▶ [WHAT THE EXERCISE ASKS]
Check every line in the listing below for "Click". Copy the ones where it occurs.

▶ [SUPPLIED ENTRIES]
◇ ◇ ◇ ◇ ◇
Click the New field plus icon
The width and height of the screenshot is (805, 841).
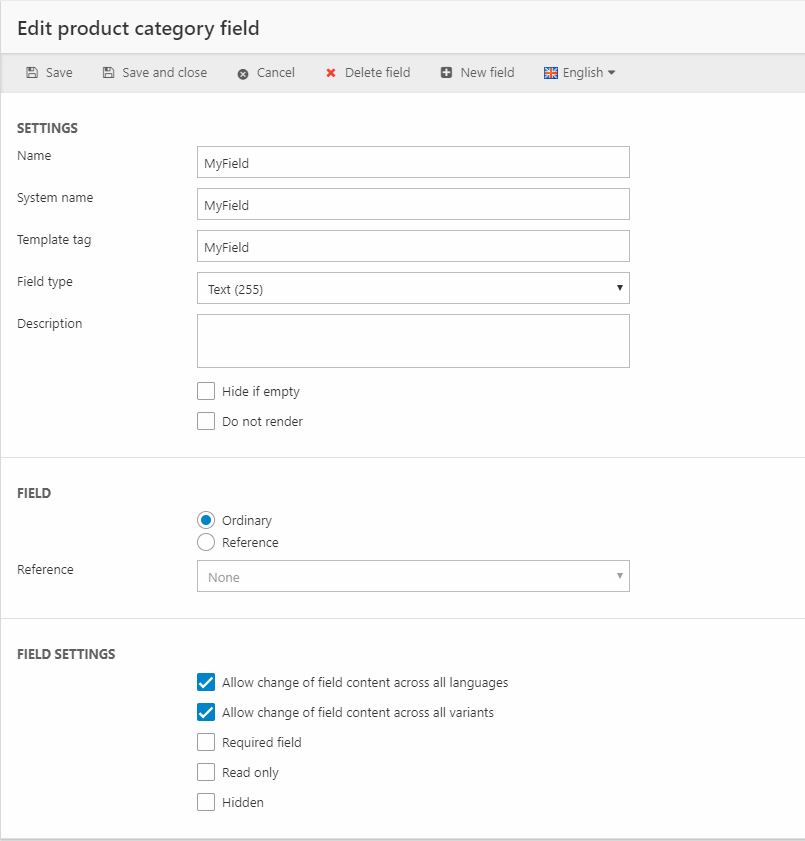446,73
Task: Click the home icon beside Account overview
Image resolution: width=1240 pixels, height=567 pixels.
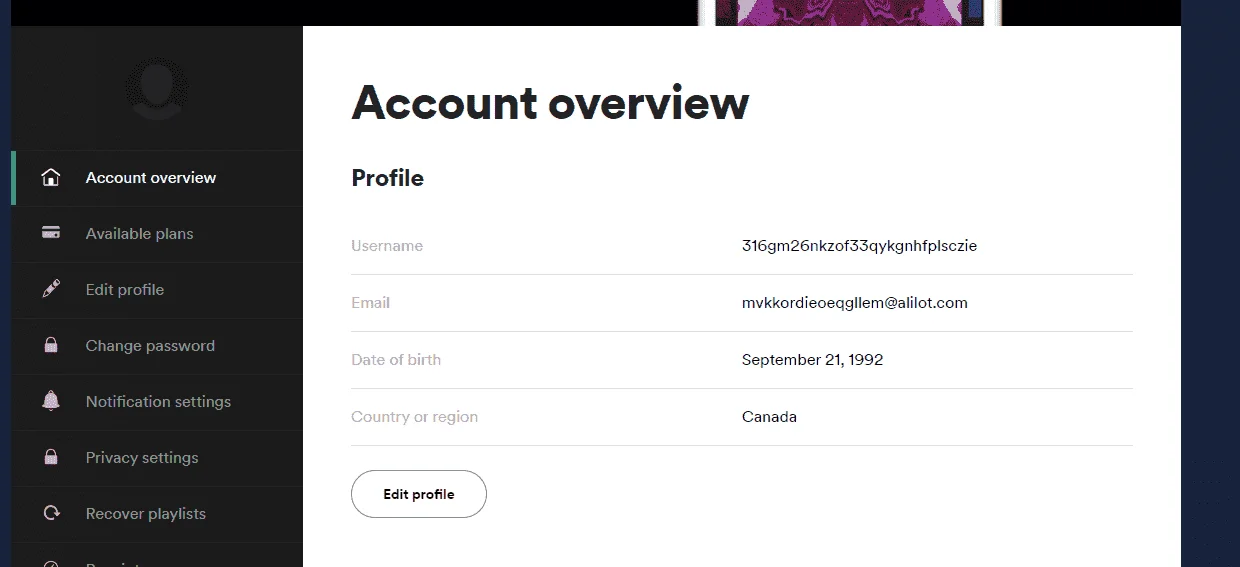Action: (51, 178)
◇ ◇ ◇ ◇ ◇
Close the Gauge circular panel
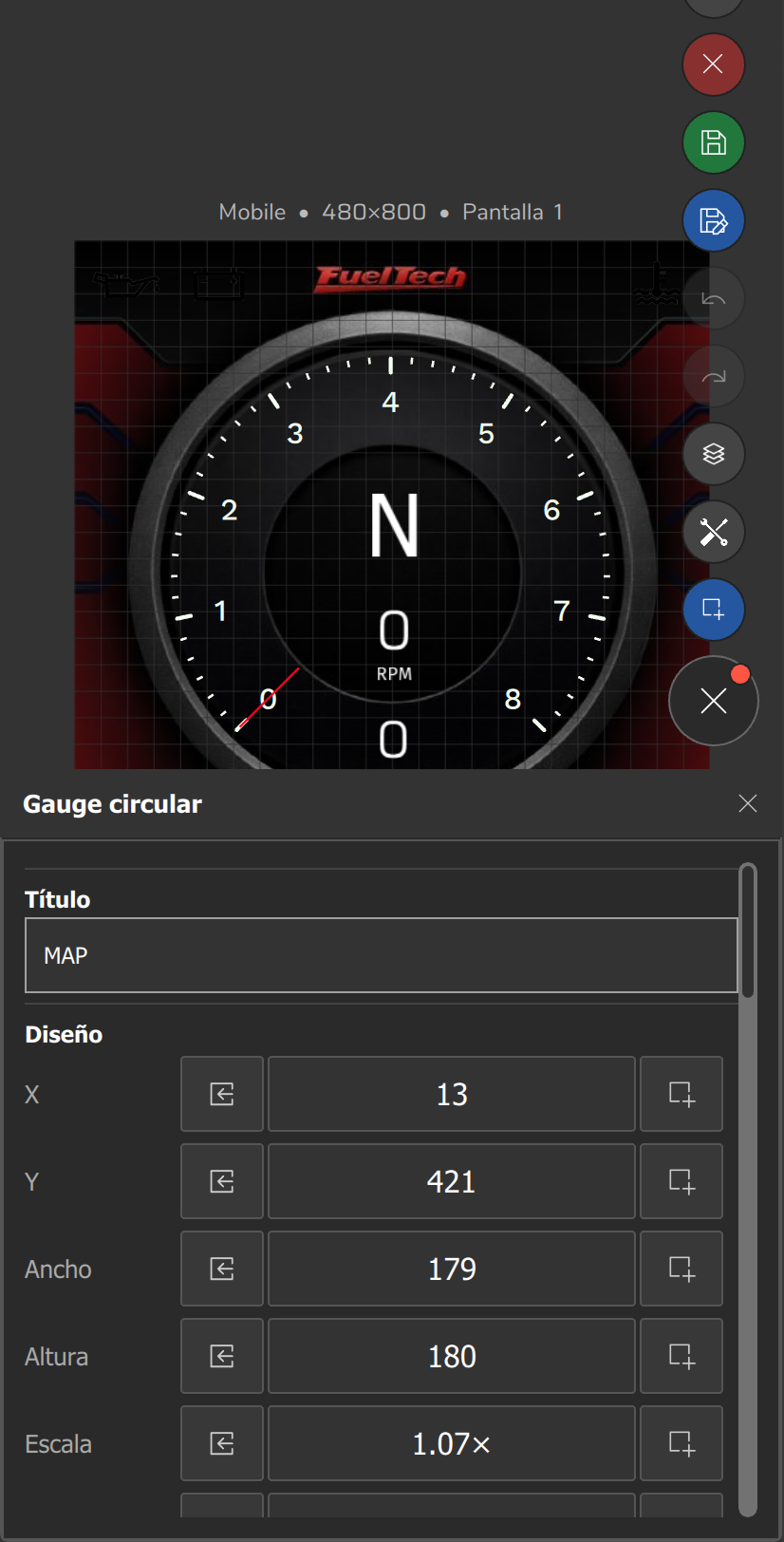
◇ ◇ ◇ ◇ ◇
▶ [ANSWER TO THIS PROBLEM]
Click the New field plus icon
Task: Click the home icon beside Account overview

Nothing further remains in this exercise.